■ **ASSIGNED TASK**:
Whatever appears in the listing, return all of it exactly.
· · · · · · ·
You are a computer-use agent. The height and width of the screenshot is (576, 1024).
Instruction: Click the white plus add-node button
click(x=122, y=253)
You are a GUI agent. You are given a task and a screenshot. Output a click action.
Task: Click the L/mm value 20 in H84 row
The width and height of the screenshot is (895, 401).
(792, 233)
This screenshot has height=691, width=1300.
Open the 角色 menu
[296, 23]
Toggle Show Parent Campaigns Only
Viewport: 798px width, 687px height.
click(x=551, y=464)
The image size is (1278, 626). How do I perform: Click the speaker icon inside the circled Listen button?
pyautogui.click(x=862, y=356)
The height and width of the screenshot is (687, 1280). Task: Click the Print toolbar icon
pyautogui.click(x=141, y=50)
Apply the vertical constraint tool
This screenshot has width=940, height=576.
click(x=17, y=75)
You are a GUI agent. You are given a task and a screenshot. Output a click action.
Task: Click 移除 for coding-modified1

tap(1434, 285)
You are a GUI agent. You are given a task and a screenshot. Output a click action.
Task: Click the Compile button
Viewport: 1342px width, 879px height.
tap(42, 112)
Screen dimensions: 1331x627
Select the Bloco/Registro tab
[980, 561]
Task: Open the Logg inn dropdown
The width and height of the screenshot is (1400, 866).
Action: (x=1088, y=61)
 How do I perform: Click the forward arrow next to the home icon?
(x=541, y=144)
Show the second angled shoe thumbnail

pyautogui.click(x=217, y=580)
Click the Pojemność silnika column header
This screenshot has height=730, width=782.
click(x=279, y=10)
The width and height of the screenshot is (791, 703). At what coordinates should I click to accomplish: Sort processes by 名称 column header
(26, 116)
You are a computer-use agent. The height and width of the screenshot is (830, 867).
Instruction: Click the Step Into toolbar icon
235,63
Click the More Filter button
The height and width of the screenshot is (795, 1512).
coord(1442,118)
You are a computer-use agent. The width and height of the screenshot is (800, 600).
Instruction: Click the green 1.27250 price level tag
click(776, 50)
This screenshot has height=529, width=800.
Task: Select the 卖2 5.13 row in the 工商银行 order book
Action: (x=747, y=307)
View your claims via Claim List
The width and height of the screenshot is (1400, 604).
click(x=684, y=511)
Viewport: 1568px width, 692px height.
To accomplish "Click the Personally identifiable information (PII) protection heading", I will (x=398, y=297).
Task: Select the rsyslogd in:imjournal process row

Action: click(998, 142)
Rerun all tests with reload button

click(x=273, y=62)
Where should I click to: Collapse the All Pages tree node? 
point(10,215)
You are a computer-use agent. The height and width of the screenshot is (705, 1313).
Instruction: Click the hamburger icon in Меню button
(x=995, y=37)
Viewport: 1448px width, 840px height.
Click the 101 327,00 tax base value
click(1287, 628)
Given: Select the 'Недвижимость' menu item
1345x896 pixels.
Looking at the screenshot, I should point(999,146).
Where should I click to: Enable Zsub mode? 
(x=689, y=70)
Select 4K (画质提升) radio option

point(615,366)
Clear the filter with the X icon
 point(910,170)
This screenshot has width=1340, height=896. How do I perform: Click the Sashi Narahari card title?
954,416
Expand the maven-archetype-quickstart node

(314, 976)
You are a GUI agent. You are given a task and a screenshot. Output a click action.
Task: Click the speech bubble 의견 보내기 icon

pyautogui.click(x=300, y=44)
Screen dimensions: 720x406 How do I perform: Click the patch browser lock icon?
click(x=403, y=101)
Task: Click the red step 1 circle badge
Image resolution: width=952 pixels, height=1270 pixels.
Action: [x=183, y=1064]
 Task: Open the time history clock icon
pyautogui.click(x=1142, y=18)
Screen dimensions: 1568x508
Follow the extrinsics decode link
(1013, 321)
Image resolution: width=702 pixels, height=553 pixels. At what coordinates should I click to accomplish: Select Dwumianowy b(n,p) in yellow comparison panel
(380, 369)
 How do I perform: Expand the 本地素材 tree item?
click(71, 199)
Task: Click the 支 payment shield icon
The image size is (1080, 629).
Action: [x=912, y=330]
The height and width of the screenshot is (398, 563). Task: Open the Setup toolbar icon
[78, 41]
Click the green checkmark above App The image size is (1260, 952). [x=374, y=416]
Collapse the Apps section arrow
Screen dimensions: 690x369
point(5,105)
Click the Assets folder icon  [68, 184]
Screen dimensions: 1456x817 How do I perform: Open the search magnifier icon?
· · · · · · ·
■ **TASK RESPONSE**:
You are a computer-use agent. The height and width of the screenshot is (576, 1024).
Instruction: Click the white plus add-node button
click(x=122, y=253)
You are a GUI agent. You are given a task and a screenshot. Output a click action.
Task: Click the L/mm value 20 in H84 row
The width and height of the screenshot is (895, 401).
(792, 233)
This screenshot has height=691, width=1300.
Open the 角色 menu
[296, 23]
Toggle Show Parent Campaigns Only
Viewport: 798px width, 687px height.
click(x=551, y=464)
The image size is (1278, 626). How do I perform: Click the speaker icon inside the circled Listen button?
pyautogui.click(x=862, y=356)
The height and width of the screenshot is (687, 1280). Task: Click the Print toolbar icon
pyautogui.click(x=141, y=50)
Apply the vertical constraint tool
This screenshot has width=940, height=576.
click(x=17, y=75)
You are a GUI agent. You are given a task and a screenshot. Output a click action.
Task: Click 移除 for coding-modified1

tap(1434, 285)
You are a GUI agent. You are given a task and a screenshot. Output a click action.
Task: Click the Compile button
Viewport: 1342px width, 879px height.
tap(42, 112)
Screen dimensions: 1331x627
Select the Bloco/Registro tab
[980, 561]
Task: Open the Logg inn dropdown
The width and height of the screenshot is (1400, 866).
Action: (x=1088, y=61)
 How do I perform: Click the forward arrow next to the home icon?
(x=541, y=144)
Show the second angled shoe thumbnail

pyautogui.click(x=217, y=580)
Click the Pojemność silnika column header
This screenshot has height=730, width=782.
click(x=279, y=10)
The width and height of the screenshot is (791, 703). At what coordinates should I click to accomplish: Sort processes by 名称 column header
(26, 116)
You are a computer-use agent. The height and width of the screenshot is (830, 867).
Instruction: Click the Step Into toolbar icon
235,63
Click the More Filter button
The height and width of the screenshot is (795, 1512).
coord(1442,118)
You are a computer-use agent. The width and height of the screenshot is (800, 600).
Instruction: Click the green 1.27250 price level tag
click(776, 50)
This screenshot has height=529, width=800.
Task: Select the 卖2 5.13 row in the 工商银行 order book
Action: (x=747, y=307)
View your claims via Claim List
The width and height of the screenshot is (1400, 604).
click(x=684, y=511)
Viewport: 1568px width, 692px height.
To accomplish "Click the Personally identifiable information (PII) protection heading", I will (x=398, y=297).
Task: Select the rsyslogd in:imjournal process row

Action: click(998, 142)
Rerun all tests with reload button

click(x=273, y=62)
Where should I click to: Collapse the All Pages tree node? 
point(10,215)
You are a computer-use agent. The height and width of the screenshot is (705, 1313).
Instruction: Click the hamburger icon in Меню button
(x=995, y=37)
Viewport: 1448px width, 840px height.
Click the 101 327,00 tax base value
click(1287, 628)
Given: Select the 'Недвижимость' menu item
1345x896 pixels.
Looking at the screenshot, I should point(999,146).
Where should I click to: Enable Zsub mode? 
(x=689, y=70)
Select 4K (画质提升) radio option

point(615,366)
Clear the filter with the X icon
 point(910,170)
This screenshot has width=1340, height=896. How do I perform: Click the Sashi Narahari card title?
954,416
Expand the maven-archetype-quickstart node

(314, 976)
You are a GUI agent. You are given a task and a screenshot. Output a click action.
Task: Click the speech bubble 의견 보내기 icon

pyautogui.click(x=300, y=44)
Screen dimensions: 720x406 How do I perform: Click the patch browser lock icon?
click(x=403, y=101)
Task: Click the red step 1 circle badge
Image resolution: width=952 pixels, height=1270 pixels.
Action: [x=183, y=1064]
 Task: Open the time history clock icon
pyautogui.click(x=1142, y=18)
Screen dimensions: 1568x508
Follow the extrinsics decode link
(1013, 321)
Image resolution: width=702 pixels, height=553 pixels. At what coordinates should I click to accomplish: Select Dwumianowy b(n,p) in yellow comparison panel
(380, 369)
 How do I perform: Expand the 本地素材 tree item?
click(71, 199)
Task: Click the 支 payment shield icon
The image size is (1080, 629).
Action: [x=912, y=330]
The height and width of the screenshot is (398, 563). Task: Open the Setup toolbar icon
[78, 41]
Click the green checkmark above App The image size is (1260, 952). [x=374, y=416]
Collapse the Apps section arrow
Screen dimensions: 690x369
point(5,105)
Click the Assets folder icon  [68, 184]
Screen dimensions: 1456x817 How do I perform: Open the search magnifier icon?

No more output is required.